An open letter to aspiring young professionals

 

Disclaimer: This article presents my personal opinion. While you may disagree, that’s okay.

I don’t need everyone to agree with me.

“ Harden the f up”

Before you begin reading this monologue just know this is my personal take on this subject matter and you may not agree with it, which is entirely fine by me. I don’t need to be everyone’s buddy.

When you are an apprentice at a restaurant, what are you expected to do?
I can answer that for you, from the bottom.

I was there, carrying trays of dishes bussing around clearing tables, trucking them into the dishwashing area, and washing their dishes one by one, rinse and repeat for months with no end in sight, a busboy.

After you pass that creed you may get promoted to be a waiter or bartender assistant, memorizing hundreds of ingredients, menu composition, polishing glass after glass and pushing that wine sales until you are deemed worthy to step up to a lead waiter or head bartender.

To sidestep all that and go straight to a head chef position? Pipe dreams sunshine ☀️

I came from a generation of hard work, grit, and humble beginnings. Both of my parents worked several jobs to keep things afloat in the household, sometimes that means dad would take a job overseas and we don’t get to see him for long periods of time.

As immigrants, we are accustomed to surviving in harsh conditions.

Race was a factor, and language was a barrier, but none of that mattered because we understood the necessities of this journey.

I can clearly recite all the racial slurs we received as kids growing up in this lovely land and sum.

Most of the time I take it on the chin ( sometimes literally) and keep moving forward. This continued life lesson taught me that I need to work twice as hard just to prove that I’m capable and clear any lingering doubts or stereotypes.

But it’s never enough, and it can get mighty exhausting.

Once in a while when you do get somewhere decent they will harangue you with something else, label you an outcast, and force you to play high school cliques, the cooler kids rule.

These days, the cool kids want a trophy regardless, participation trophy, best hairdo trophy, and nice butt trophy. Give me a break.

When I started personal training, we picked up the phone and made 100 calls per night to complete strangers, traveled all around town grafting potential new clients, and perambulating the entire neighborhood scouting for businesses.

**Jobs**.
- A) In the open letter, how many phone calls per night did the writer make after starting personal training?
- B) Reproduce word for word the passage of the open letter starting with "As immigrants, we" and going on through "of this journey.".

**Raw data**.
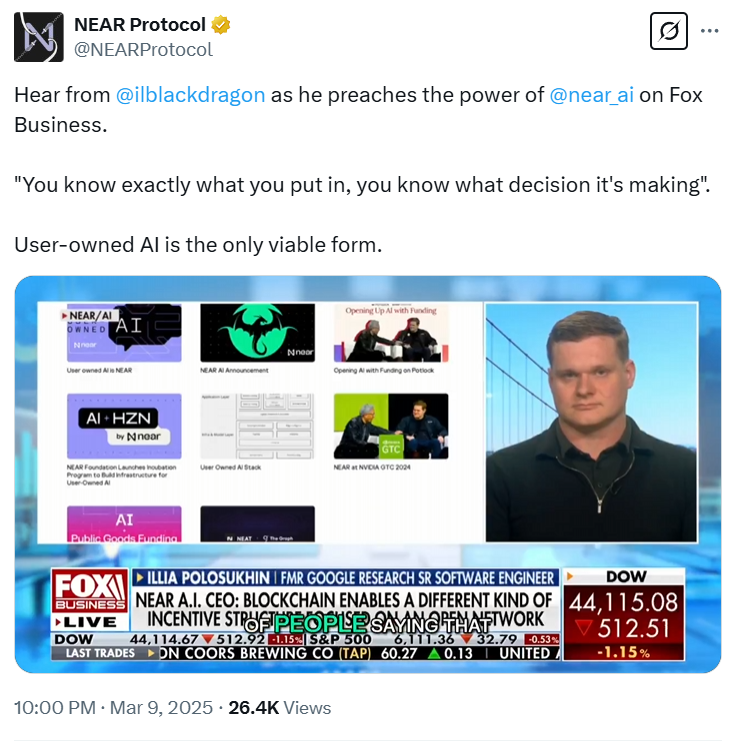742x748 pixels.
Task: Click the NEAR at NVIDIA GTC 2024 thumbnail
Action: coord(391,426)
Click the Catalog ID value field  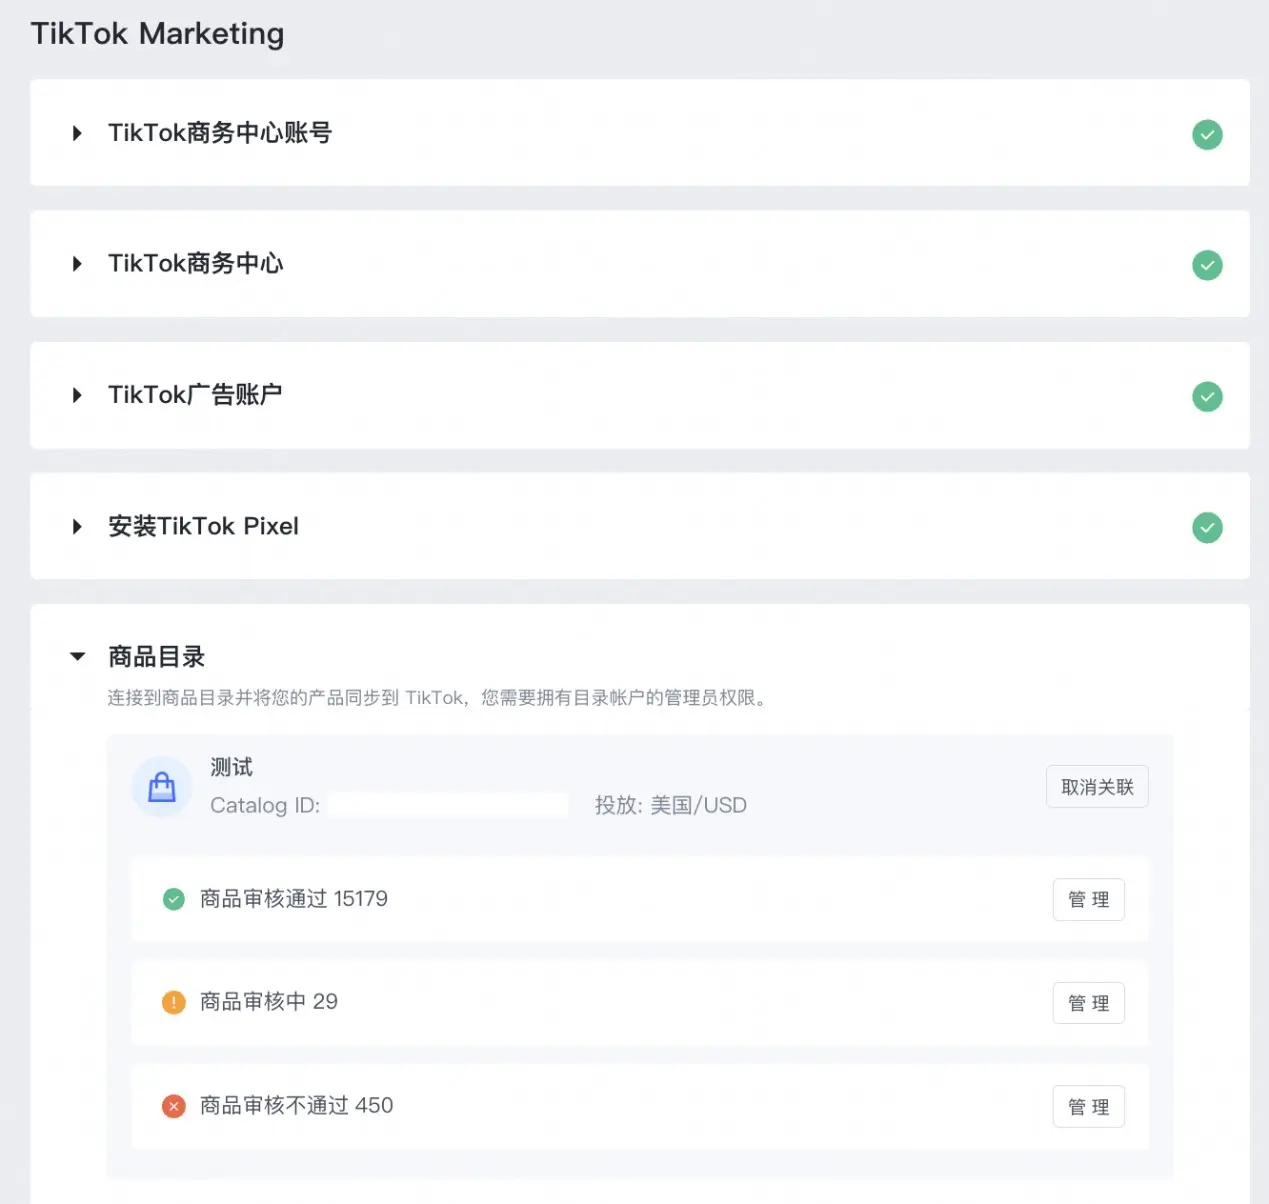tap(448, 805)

**Solutions to each task**.
- A) 100 calls per night.

- B)
As immigrants, we are accustomed to surviving in harsh conditions.

Race was a factor, and language was a barrier, but none of that mattered because we understood the necessities of this journey.